WhereScape automates the repetitive manual processes that once stifled Data Vault projects. There are  phases of Data Vault development that must be automated as much as possible such as ELT from disparate  sources to the database, and the design and creation of Data Vault structures. About 98% of this can be  automated, and all developers need to do is kick the process off.  

That 2% is all about metadata. Here, data acquisition teams profile the data and connect it to the business  keys and business processes. WhereScape will document the metadata around it. We need to understand  how the data set flows and understand at a conceptual level how the business deals with the data sets.  This human element is taught in Data Vault boot camp sessions. Data Vault is not just a modeling style but a  holistic system that comes with training in how to work in an augmented, Agile mindset.  

WhereScape uses templates that follow industry best practices, based on the successfu completion of hundreds of Data Vault projects. Developers will want to use these templates where possible for maximum speed, but they can always customize model conversion rules, and templates before generating the physical model and code. Once these patterns are in place, you can generate thousands of times.

However when it comes to modeling the data into information marts, there is no substitute for human  intelligence and creativity, so with developers taking a more prominent role here as things get interesting,  automation does around 60% of the work. Data teams can set up the design then use automation to  accelerate team processes.
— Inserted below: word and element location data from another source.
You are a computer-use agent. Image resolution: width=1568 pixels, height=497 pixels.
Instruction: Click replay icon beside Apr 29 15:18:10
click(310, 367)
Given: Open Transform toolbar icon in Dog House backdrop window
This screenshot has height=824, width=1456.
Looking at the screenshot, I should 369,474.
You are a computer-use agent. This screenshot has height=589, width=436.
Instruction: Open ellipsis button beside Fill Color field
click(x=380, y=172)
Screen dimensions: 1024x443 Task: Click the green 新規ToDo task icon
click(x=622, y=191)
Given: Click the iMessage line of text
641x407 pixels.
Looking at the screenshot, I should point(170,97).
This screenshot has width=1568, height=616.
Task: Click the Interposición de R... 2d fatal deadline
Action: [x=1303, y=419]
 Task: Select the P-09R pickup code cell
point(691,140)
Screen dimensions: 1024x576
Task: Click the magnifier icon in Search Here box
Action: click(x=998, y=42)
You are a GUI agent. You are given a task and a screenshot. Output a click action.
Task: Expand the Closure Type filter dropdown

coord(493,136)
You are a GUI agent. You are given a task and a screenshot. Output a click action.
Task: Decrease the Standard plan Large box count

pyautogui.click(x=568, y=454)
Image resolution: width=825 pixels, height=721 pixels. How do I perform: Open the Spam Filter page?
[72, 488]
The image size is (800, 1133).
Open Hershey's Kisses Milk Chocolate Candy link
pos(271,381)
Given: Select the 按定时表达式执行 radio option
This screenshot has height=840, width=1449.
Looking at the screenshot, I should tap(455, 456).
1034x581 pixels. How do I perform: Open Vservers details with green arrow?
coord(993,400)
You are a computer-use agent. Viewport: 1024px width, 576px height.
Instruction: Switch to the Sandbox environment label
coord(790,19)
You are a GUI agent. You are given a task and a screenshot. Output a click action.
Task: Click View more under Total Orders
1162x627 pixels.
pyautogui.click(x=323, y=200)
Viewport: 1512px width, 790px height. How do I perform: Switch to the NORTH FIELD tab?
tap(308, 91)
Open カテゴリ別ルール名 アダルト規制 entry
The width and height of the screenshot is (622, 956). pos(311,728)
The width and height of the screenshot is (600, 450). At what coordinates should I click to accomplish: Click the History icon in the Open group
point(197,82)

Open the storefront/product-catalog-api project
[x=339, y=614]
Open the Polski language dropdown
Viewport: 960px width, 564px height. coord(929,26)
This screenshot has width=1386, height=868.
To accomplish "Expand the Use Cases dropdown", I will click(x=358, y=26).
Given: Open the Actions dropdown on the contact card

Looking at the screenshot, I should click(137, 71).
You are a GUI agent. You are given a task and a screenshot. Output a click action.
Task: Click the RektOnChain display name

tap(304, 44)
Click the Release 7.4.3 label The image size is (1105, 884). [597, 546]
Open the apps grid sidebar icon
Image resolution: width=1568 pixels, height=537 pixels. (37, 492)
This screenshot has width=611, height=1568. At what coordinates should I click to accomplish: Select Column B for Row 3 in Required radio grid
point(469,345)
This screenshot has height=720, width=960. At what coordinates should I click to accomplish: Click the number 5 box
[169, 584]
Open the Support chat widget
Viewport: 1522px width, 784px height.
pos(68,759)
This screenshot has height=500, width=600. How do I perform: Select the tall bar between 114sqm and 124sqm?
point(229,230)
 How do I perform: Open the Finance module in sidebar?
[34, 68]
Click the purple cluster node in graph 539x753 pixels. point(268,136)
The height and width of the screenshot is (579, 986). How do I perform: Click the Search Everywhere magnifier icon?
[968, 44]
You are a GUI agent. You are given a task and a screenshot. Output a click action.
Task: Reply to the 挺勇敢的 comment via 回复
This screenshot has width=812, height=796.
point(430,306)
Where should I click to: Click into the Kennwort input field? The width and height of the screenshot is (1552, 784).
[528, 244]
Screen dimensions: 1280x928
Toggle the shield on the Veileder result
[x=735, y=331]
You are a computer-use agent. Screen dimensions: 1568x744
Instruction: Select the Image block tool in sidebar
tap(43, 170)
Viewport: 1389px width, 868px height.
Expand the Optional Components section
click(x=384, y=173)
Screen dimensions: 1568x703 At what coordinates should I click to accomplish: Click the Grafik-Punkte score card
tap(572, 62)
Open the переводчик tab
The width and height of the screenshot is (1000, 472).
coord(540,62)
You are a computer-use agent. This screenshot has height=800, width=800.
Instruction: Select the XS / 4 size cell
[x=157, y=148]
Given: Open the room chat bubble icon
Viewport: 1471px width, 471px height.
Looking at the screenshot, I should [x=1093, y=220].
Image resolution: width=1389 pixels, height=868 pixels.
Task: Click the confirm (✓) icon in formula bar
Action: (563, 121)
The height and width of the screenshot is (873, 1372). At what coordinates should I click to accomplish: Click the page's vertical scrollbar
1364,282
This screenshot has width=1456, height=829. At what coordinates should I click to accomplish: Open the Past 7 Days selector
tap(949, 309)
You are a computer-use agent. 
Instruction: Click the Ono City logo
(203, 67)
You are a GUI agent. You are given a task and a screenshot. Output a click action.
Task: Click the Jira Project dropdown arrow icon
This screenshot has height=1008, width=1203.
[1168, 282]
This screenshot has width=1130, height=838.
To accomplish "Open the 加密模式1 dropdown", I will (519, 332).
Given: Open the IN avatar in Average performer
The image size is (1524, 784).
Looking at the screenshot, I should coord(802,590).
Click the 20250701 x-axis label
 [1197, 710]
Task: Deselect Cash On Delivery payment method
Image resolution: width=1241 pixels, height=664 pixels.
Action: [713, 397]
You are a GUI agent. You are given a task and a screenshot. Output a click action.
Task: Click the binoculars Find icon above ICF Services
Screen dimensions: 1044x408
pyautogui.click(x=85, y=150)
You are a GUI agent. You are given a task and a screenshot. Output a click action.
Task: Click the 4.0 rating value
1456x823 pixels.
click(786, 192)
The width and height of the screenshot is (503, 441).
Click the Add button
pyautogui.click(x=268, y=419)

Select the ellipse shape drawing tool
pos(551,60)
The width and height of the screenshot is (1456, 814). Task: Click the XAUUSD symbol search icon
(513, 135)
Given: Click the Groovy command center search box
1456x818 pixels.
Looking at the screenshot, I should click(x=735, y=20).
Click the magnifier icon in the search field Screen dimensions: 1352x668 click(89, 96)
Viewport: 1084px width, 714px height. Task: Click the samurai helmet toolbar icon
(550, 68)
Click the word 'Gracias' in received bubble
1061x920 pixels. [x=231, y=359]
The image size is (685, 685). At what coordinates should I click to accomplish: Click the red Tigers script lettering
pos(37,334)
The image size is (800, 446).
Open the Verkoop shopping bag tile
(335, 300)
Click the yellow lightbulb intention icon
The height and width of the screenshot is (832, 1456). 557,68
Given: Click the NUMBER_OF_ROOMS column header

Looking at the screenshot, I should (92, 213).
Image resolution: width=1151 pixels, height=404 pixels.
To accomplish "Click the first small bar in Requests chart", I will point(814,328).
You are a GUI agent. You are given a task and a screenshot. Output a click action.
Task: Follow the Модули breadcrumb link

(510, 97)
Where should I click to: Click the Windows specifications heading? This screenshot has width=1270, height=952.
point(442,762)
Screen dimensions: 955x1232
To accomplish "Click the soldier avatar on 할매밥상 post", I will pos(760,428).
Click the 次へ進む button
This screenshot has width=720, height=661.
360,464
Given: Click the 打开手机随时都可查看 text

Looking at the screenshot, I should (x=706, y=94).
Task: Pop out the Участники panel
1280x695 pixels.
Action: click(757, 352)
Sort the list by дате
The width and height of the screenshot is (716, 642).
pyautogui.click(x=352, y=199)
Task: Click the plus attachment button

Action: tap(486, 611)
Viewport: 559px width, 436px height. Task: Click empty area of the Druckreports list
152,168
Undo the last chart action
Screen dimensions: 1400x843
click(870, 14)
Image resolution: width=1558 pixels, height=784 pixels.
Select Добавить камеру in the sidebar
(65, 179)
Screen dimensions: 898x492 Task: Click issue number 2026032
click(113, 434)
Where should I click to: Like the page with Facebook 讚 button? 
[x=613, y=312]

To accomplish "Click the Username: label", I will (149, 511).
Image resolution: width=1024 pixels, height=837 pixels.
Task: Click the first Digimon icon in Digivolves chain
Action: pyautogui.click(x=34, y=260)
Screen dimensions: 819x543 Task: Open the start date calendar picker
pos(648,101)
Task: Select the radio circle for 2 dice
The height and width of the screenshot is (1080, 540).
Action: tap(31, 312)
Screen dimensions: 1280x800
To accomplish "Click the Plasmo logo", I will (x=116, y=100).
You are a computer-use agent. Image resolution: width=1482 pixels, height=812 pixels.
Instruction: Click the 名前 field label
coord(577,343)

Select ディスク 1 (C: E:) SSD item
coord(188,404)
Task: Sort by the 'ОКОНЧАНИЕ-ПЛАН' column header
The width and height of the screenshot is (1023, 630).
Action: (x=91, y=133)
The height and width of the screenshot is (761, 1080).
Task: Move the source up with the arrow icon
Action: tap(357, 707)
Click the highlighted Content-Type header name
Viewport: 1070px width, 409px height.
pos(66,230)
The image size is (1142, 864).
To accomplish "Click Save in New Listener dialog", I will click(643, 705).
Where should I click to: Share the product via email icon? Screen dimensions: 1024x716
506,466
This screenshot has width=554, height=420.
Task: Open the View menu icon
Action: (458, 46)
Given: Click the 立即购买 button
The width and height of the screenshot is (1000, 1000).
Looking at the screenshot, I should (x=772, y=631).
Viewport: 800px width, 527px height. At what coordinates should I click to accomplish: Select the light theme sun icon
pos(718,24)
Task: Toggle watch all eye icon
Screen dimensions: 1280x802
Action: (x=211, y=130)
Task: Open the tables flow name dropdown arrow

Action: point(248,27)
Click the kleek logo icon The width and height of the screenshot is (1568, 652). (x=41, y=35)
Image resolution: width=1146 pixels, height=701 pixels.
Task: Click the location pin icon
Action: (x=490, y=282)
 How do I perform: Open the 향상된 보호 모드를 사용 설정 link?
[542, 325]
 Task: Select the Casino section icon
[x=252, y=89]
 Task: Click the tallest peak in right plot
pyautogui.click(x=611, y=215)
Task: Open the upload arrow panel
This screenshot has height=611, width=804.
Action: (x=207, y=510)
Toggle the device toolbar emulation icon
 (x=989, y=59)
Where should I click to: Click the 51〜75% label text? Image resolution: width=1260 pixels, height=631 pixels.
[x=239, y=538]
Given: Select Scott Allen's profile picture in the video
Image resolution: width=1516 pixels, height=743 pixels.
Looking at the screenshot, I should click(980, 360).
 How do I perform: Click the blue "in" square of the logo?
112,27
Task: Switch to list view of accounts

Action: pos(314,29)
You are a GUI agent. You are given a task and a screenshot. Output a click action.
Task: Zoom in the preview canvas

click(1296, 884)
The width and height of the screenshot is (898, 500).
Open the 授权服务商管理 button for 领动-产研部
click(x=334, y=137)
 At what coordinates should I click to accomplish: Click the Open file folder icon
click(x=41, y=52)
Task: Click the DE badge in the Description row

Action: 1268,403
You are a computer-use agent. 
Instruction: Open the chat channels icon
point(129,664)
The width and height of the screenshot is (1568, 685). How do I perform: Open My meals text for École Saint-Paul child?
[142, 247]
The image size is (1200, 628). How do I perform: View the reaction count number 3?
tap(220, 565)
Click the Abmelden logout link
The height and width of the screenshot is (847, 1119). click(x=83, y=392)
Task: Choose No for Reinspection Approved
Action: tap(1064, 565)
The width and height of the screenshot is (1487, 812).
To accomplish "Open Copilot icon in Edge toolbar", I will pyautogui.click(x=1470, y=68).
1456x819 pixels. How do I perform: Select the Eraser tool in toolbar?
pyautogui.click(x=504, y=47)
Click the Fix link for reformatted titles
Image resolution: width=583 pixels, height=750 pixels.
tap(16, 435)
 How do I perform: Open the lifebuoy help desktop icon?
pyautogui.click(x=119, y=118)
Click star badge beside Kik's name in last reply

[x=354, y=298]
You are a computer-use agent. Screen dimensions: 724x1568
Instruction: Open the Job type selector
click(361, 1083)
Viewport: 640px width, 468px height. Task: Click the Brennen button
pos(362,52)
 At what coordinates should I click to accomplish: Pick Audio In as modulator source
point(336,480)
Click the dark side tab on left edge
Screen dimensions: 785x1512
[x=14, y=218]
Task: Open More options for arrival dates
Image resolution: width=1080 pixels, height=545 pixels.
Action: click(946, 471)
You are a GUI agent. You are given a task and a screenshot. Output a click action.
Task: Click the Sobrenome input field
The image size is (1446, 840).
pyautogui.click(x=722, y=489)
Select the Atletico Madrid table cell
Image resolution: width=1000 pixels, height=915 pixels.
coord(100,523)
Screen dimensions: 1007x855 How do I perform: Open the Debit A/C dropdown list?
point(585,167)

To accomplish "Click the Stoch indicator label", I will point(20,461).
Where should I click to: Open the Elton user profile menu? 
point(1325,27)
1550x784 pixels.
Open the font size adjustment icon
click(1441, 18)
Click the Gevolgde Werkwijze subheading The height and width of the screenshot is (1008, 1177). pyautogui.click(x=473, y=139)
You can define and WhereScape will support building information marts with all of  the types of dimensions you need. It’s a templated approach rather than spending precious time starting from scratch every time you need a new factoid dimension. If you can put the definition of the business rules and  the right components into the metadata we can automate 60% of the downstream objects. 

As well as completing development work in a fraction of the time it would take by hand, without human error, WhereScape ensures all actions are standardized and adheres to industry best practice: the methodology, the approach, the design, the naming conventions and so on. There is no room for individual flair here, as if mistakes are made at this point the Data Vault will not scale effectively. When it comes to laying foundations, uniformity and repeatability are key.

Data Vault Automation with WhereScape

WhereScape is a multi-developer environment. It brings version control and enables teams around the world  to leverage the same platform and follow the same methodology, the same sprint cycles and achieve the  same outcomes in terms of cost, maintenance with almost zero errors put into production. If you don’t have  the right standards and rigor, your Data Vault, or any kind of data warehouse for that matter, will fail. We  need to get everybody on the same platform and the same level of understanding, and then we can start to  move faster.  

The major advantage of a Data Automation tool like WhereScape sitting on top of your Data Vault, building  and orchestrating all facets, is that every action you or the tool takes is fully documented in HTML. This means  every action is recorded in a standardized, exportable language which reduces your reliance on individuals  and means new employees can see how structures were produced. This also frees up development time, and  makes sure the documentation is always produced right away, at the click of a button, rather than being done  belatedly or, as can often be the case, not at all.